# Glass Ride 2-Day 50 mile CTR



## phantomhorse13 (Feb 18, 2011)

This weekend, DH and I packed up the boys and headed for central PA for the Glass Ride. Originally we were planning to take all 3 horses, but Dream's leg is still healing from her cut. I was able to find a horse -- a big Morgan -- to ride and see how the other half lives.

This ride is nothing but either up or down, with a little over 4100 feet of climb in the ride. The trails in general have lovely footing, but I didn't get to take advantage of it as I was being very pace-conscious with Justice, knowing he had been pulled after the first loop with his owner last year due to overheating. The weather was low 70s but extremely humid, which did not help with cooling. The first day there were some peeks of sun, but the second day was cloudy and foggy.
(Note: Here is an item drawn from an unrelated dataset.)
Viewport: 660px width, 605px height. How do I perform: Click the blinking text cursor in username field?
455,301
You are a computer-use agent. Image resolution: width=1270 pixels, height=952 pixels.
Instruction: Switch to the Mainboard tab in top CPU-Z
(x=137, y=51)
photo courtesy Barry Grubb photography:




















photo courtesy Barry Grubb photography:










Glass Ride 2-Day 50 mile CTR - YouTube

With the use of what seemed like 1000s of gallons of water in camp, and sponging in every available creek and puddle on trail, Justice and I finished both days. We placed second in our division and were Best Morgan. My arms and shoulders are still sore.. I think from bucketing all the water versus the riding!! :lol:


----------



## Roadyy (Feb 9, 2013)

Sounds like you had a great time experiencing the run with a new breed. The trail pic looks like it had to be exciting. Glad it went well and you were both able to mix for a 2nd place finish. That says a lot of a new horse and rider hook up.


----------



## QOS (Dec 8, 2008)

Congratulations to you and Justice! He certainly is a handsome fellow!


----------



## QOS (Dec 8, 2008)

By the way, gorgeous trails. I would love to ride there!


----------



## AnitaAnne (Oct 31, 2010)

Beautiful horse Dawn! My aunt used to raise Morgans so they are a favorite of mine 

Congrats on the placings! You are certainly a very talented pro to do so well on every horse you ride!


----------